**Aim of the task:**
Set down, unchanged, the lines from the one containing "This screenshot has width=1246, height=635." through the one containing "Action: [111, 598]", both included, and omit the pictures from your answer.

**Exercise data:**
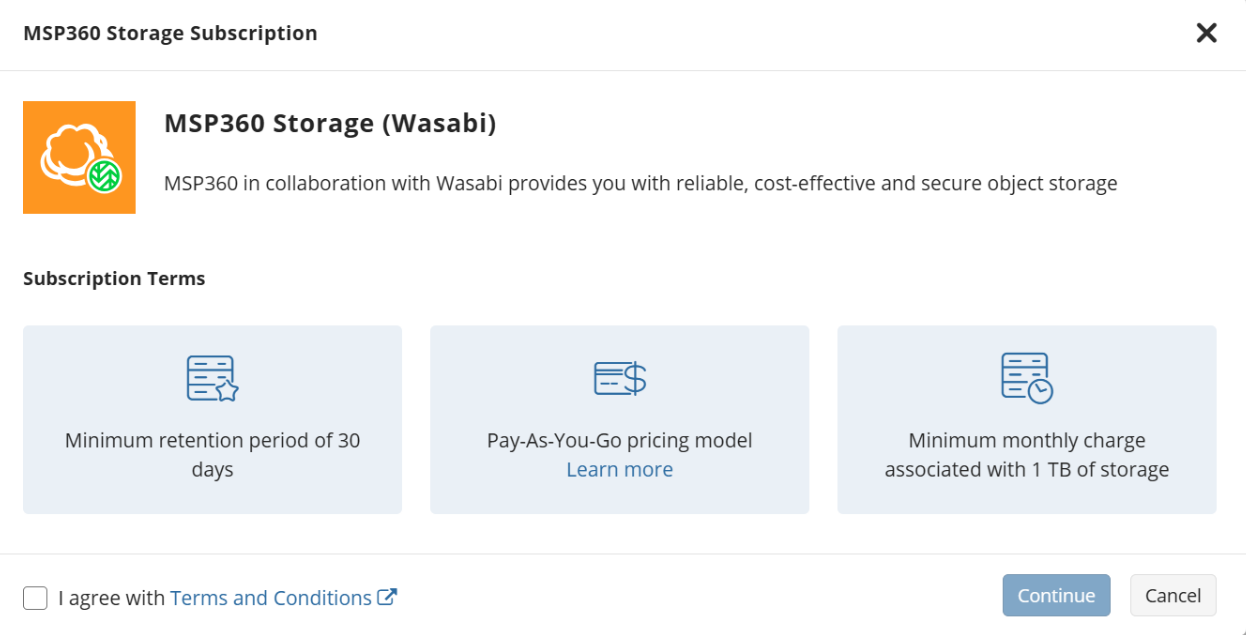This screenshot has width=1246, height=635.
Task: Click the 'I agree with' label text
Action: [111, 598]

* * *

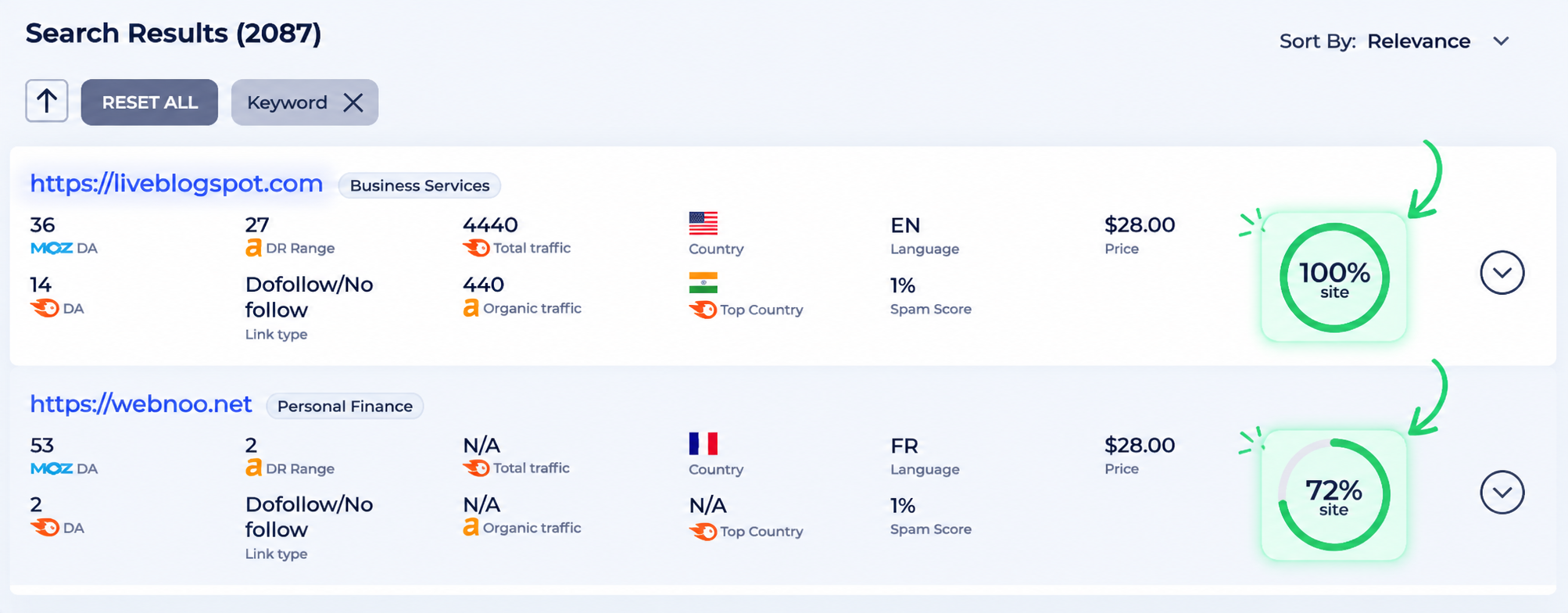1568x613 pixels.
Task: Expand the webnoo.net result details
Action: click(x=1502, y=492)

**Answer for the task:**
This screenshot has width=1246, height=635.
Task: Click the 'I agree with' label text
Action: [111, 598]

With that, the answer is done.